By Henry Srebrnik, Saint John Telegraph-Journal
Is Prime Minister Mark Carney, born in the Northwest Territories and raised in Edmonton, secretly an Albertan “Trojan Horse” on behalf of central Canadian elites? (See Homer’s Iliad if that term puzzles you.)
Because selecting left-wing Québécoise Louise Arbour as Canada’s next governor general is bound to increase support for separatism in that already very angry western province. And it comes at a time when Canada faces an America under Donald Trump that is no longer perceived as a benign neighbour and a taken-for-granted ally.
A governor general is supposed to be a figure above politics. But as a former Supreme Court justice, a former United Nations High Commissioner for Human Rights, and a former chief prosecutor of international war crimes tribunals, Montreal-born Arbour is, as writer Stephen Taylor pointed out in “Governor General Louise Arbour: the Laurentian Default,” on his Canadian Politics and Commentary website May 5, “the most ideologically loaded appointment to Rideau Hall in living memory.”
There is no doubt that she fits the stereotype of a Laurentian liberal insider who holds all the left’s progressive views. From the earliest days of Arbour’s legal career at the Law Reform Commission of Canada, a left-wing activist group, through to her time at the Supreme Court and the United Nations, one thing has been consistent -- her activism.
As someone who spent two years at the United Nations building an international framework to normalize mass migration, she will be the Crown’s representative “in a Canada where the previous government’s immigration policy is widely regarded as a catastrophe,” Taylor adds.
Her views are standard fare among central Canadian political elites. Despite all that, at other times, Arbour might be less of a lightning rod or someone adding fuel to a fire. But it’s not just about her -- the appointment is seen as yet another example of disregard for the west, in a country already under strain.
About 13 million people live west of Ontario and for them to have had no representation in the governor general’s office in more than two decades is indeed noteworthy. The last time the region had a governor general was more than 20 years ago, when Ray Hnatyshyn of Saskatchewan held the post. Subsequent governors general were, originally, from New Brunswick, Hong Kong, Haiti, Ontario and, twice, Quebec. Given the length of the drought since there was a governor general from the west, this current choice deserved extra consideration.

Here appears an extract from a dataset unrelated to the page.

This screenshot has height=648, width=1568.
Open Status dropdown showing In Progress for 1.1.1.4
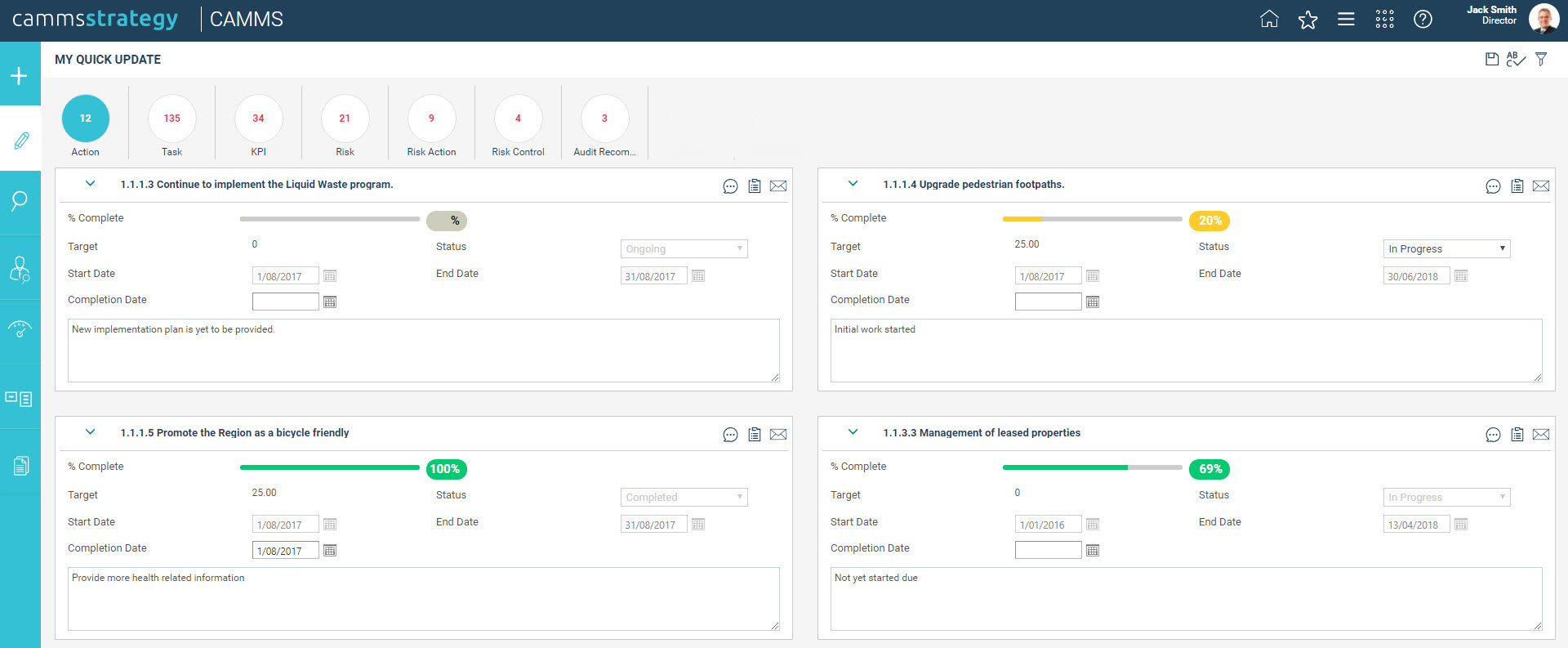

“Not Choosing an Albertan to be GG is an Alarmingly Obvious Missed Opportunity,” suggested journalist Matt Gurney on his May 7 Line Substack. “Because the next governor general should have been from western Canada. Alberta, specifically. The actual physical embodiment of the Canadian state could have been from a part of the country that feels, rightly or wrongly, largely alienated from the Canadian state. He has appointed someone who will confirm a lot of the suspicions the Alberta separatists already had about him, his worldview, the people around him, and the country in general.” It adds insult to injury.
Alberta hasn’t had much respect for years. The oil industry was seen under Justin Trudeau as a source of shame rather than an economic resource. The memorandum of understanding signed by Carney and Alberta Premier Danielle Smith last year promised a deal to approve a new pipeline, but until now it had placed onerous burdens on any plan to build one. Have the recent negotiations between Carney and Smith improved things? Maybe there’s finally been some progress.
Recently, reports have been published suggesting that American and Russian actors are exploiting these regional grievances. “Both Russian and pro-Trump U.S. actors are amplifying and spreading misinformation about Alberta separatism in the hope of fraying Canadian unity and sowing distrust in key institutions and authorities,” according to a May 6 article on the CBC’s website.
Even if this is true, it’s hardly been necessary. The Alberta separatist movement has its roots in western alienation, the belief that the interests of the province are often overlooked by decision-makers in Ottawa. It long precedes Vladimir Putin and Trump.
In his new book The Republic of Alberta: An Idea That Won’t Go Away, journalist Tyler Dawson examines the long history of Alberta separatism. “The grievances and tensions have simmered for decades, occasionally boiling over; subsequent premiers of Alberta fought with Ottawa over banking rules and pushed to wrest control of Alberta’s resources from the federal government,” he notes. Independence advocates claim that Alberta has been systematically undermined by the Canadian federation that created it.
The fact that support for separation hovers in the polls around 30 per cent is hardly surprising. Indeed, if Albertans were ethnically or linguistically different from other Canadians, it would be far higher.
A proposed independence referendum could face a vote as soon as this autumn. Every time the Liberals dismiss Alberta or bring in new policies to control its resources, it motivates the separatists. One of these days, smoldering resentment may turn into a fire hard to extinguish.
As for Arbour, she was asked to respond to her critics who see her as too political, too partisan to occupy a role that should represent all Canadians. “I will reach out, not only to those who agree with me,” she replied. Let’s hope she means it.